After visiting the site, we left for Meteora, driving though a lot of
mountains and a few towns. One in particular seemed like a good place
to get lunch. On the way into town, we passed a church that seemed to
be made of poured concrete and fairly new bricks! We stepped inside
and looked around and went back to the car for our cameras. We went
back into the church and took a bunch of pictures.
We saw a curved staircase in a corner, looked at it, talked about
climbing it, and sort of talked each other into it.
We climbed nearly to the top before we realized the guy on the roof
could probably see us. We tried to be careful on the way down, and
started running down the stairs after we heard someone say something.
The guy started yelling toward/at us after we reached the the ground
and got near the car. He kept yelling the same thing. Bill tried
yelling back, in Greek, "I don't understand", but that didn't help. I
tried to change to a new roll of film to take a picture of the outside
of the church, but the guy kept yelling and Bill said, "I think he
might be trying to write down the license plate", so we left quickly.
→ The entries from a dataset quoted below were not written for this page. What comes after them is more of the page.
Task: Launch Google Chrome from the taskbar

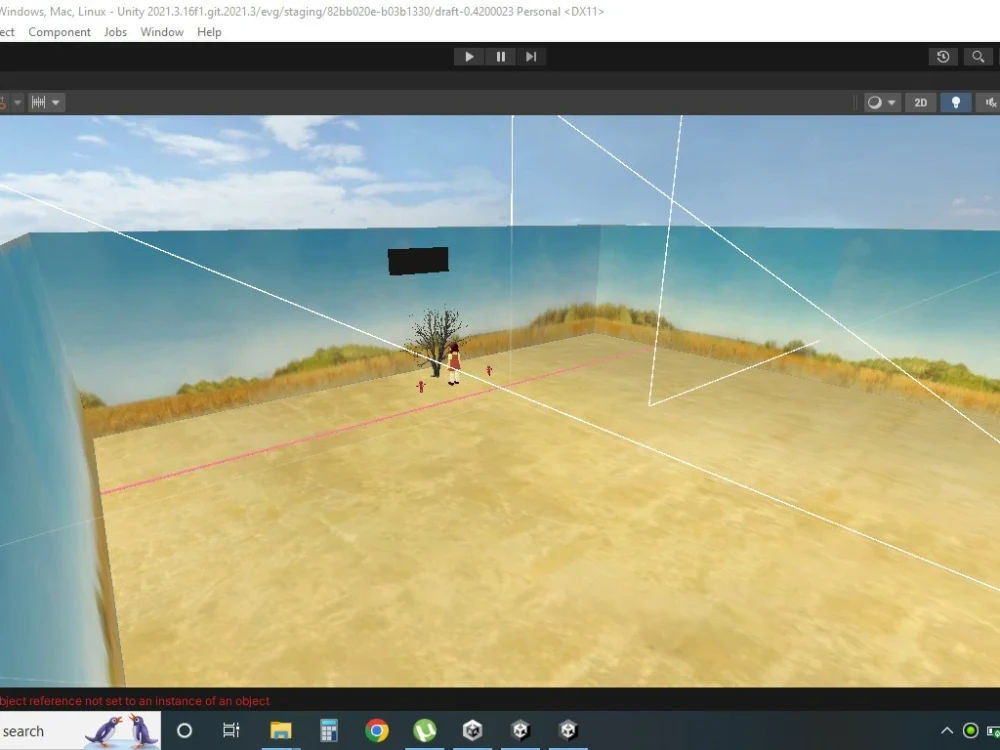Action: [377, 730]
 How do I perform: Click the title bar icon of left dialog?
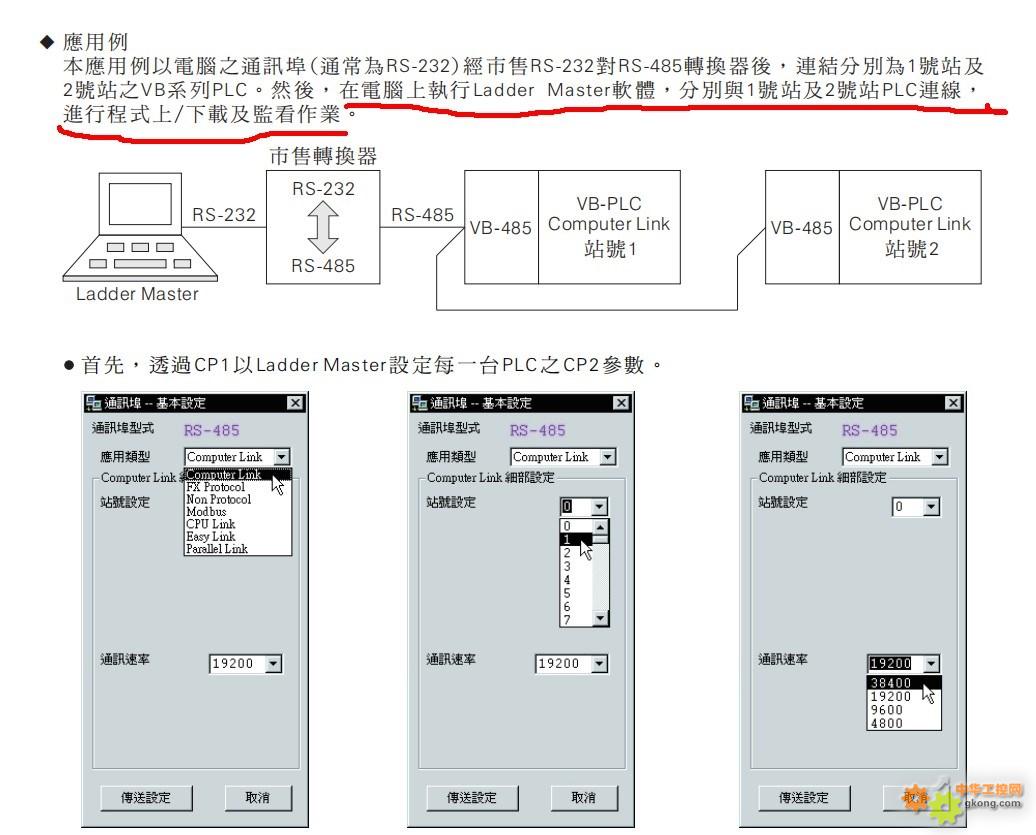point(94,403)
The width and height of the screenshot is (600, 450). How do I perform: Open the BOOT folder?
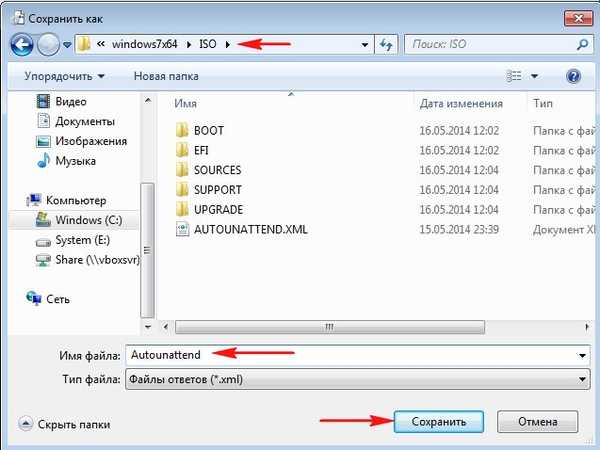[x=209, y=130]
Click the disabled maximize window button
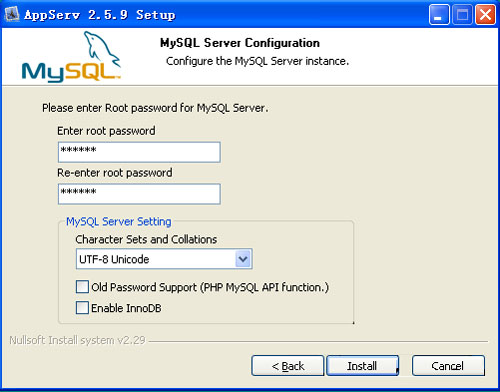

We independently decided we didn't want to stop for lunch in that town
after all and kept driving.
Meteora is a place in the middle of the "central valley" of Greece
where rock pinnacles shoot up from the plains and monasteries perch on
top of the pinnacles. The highest monastery, Moni Megalou Meteorou
was built in the 1300s. Moni Agia Triada was in the James Bond film
"For Your Eyes Only". It is amazing to think about how it must have
been to build the monasteries with no roads. And to wonder what they
were thinking.
When we got to Meteora, we checked into Hotel Sydney and then drove up
into the rocks. We went climbing in some caves.